[Stored items from a collection]
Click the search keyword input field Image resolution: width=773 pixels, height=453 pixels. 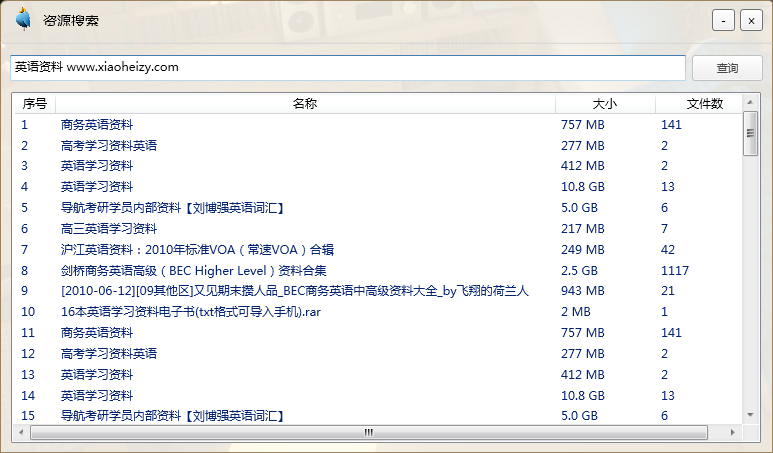pyautogui.click(x=347, y=68)
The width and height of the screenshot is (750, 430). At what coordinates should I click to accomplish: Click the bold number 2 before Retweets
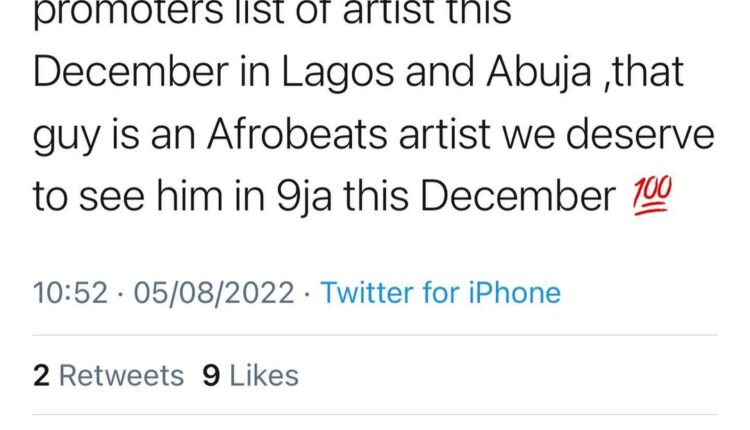pos(41,375)
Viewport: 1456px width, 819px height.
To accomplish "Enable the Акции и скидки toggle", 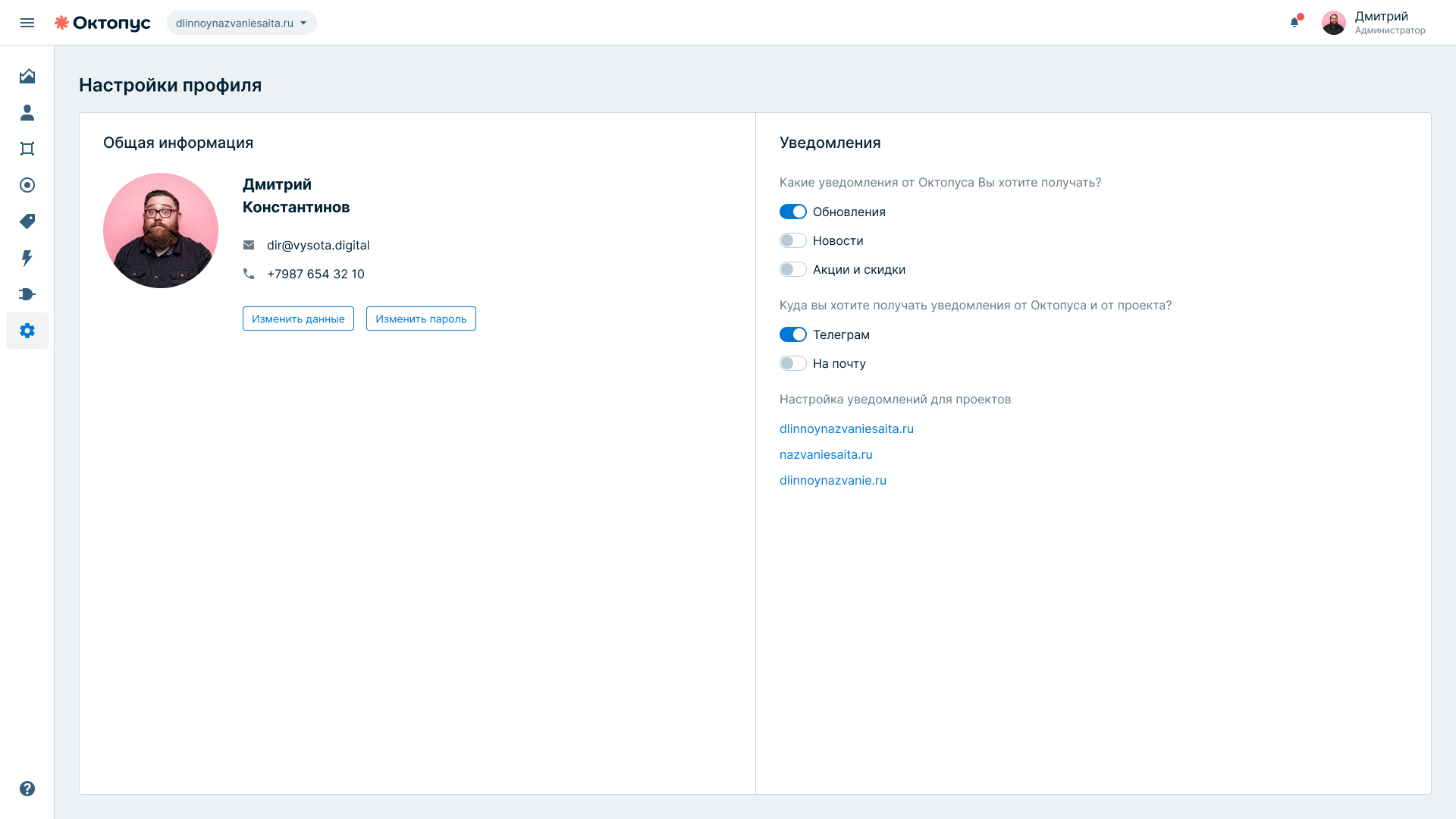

**HOW TO COMPLETE THIS TASK:** Only the lines from the one containing "The width and" through the end of the records should be copied, exactly and with both ends included; the pictures should not.

**RESPONSE:**
The width and height of the screenshot is (750, 430). At what coordinates should I click to accomplish: Click the bold number 2 before Retweets
pos(41,375)
Viewport: 1456px width, 819px height.
To accomplish "Enable the Акции и скидки toggle", 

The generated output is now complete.